SOURCE DOCUMENT:
========================
Processing time is too much slow

Hi Team

As per our requrement we need to extract docx file into xml by paragraph or bookmark and again need to genereate docx file using extracted xml.

It’s work fine with small file with 1 or 2 mb, but when we try to extract large file with 10 mb it’s taking around 20 to 30 min.

Is there any optimization process which reduce extraction and building time?

Please find attache java code and Input document.
For aspose.zip (709.9 KB)

Thank you
Purushottam Sadh

@purusadh2003,

Thanks for your inquiry. Please note that performance and memory usage all depend on complexity and size of the documents you are generating.

We are investigating your issue and will get back to you soon.

@purusadh2003,

Thanks for your patience. You are creating around 7680 documents. The performance and memory usage all depend on complexity and size of the documents you are generating. In your case, we suggest you please use small size input documents instead of one big size document.

Hi Tahir,
As per your comment performance is the issue with large document, and I found that once we parse long document and try to extract section (Paragraphs heading 1) or Heading Text with style heading 1 one by one.
========================
Item coordinate data:
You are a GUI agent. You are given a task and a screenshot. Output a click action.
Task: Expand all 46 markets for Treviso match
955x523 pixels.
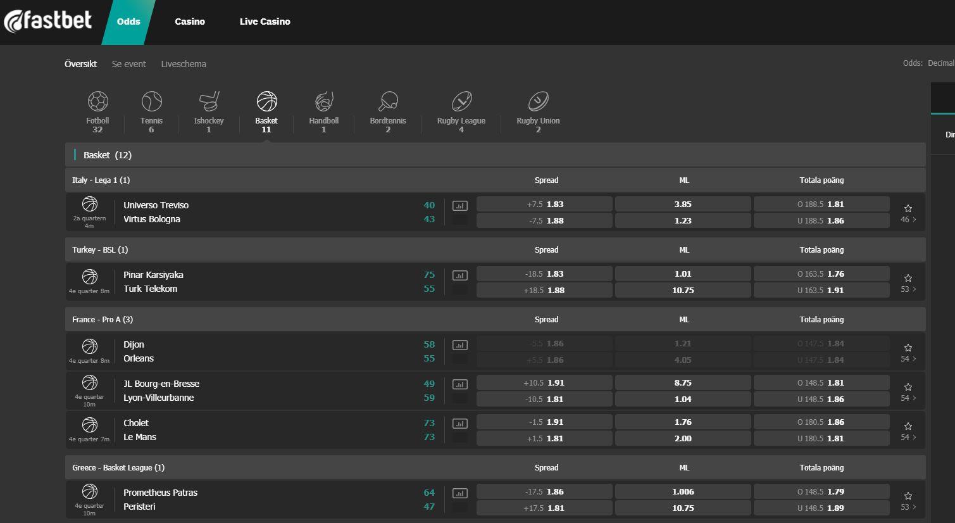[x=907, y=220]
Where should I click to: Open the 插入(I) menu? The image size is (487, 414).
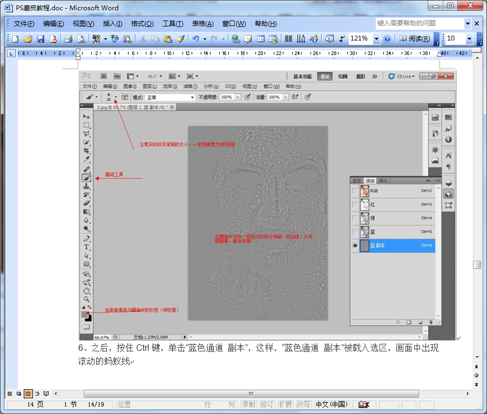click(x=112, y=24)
========================
PARTS OF THE EXERCISE:
a) According to the thread on slow document processing, roughly how long does extracting a 10 MB file take?
b) Rewrite the entries starting at the line that contains "Where should I" and ending with the last line of the entries, replacing "menu" with "drop-down list" and keeping everything else unchanged. Return only those lines, and leave out the pictures.

SOLVED TASKS:
a) Around 20 to 30 minutes.

b)
Where should I click to: Open the 插入(I) drop-down list? The image size is (487, 414).
click(x=112, y=24)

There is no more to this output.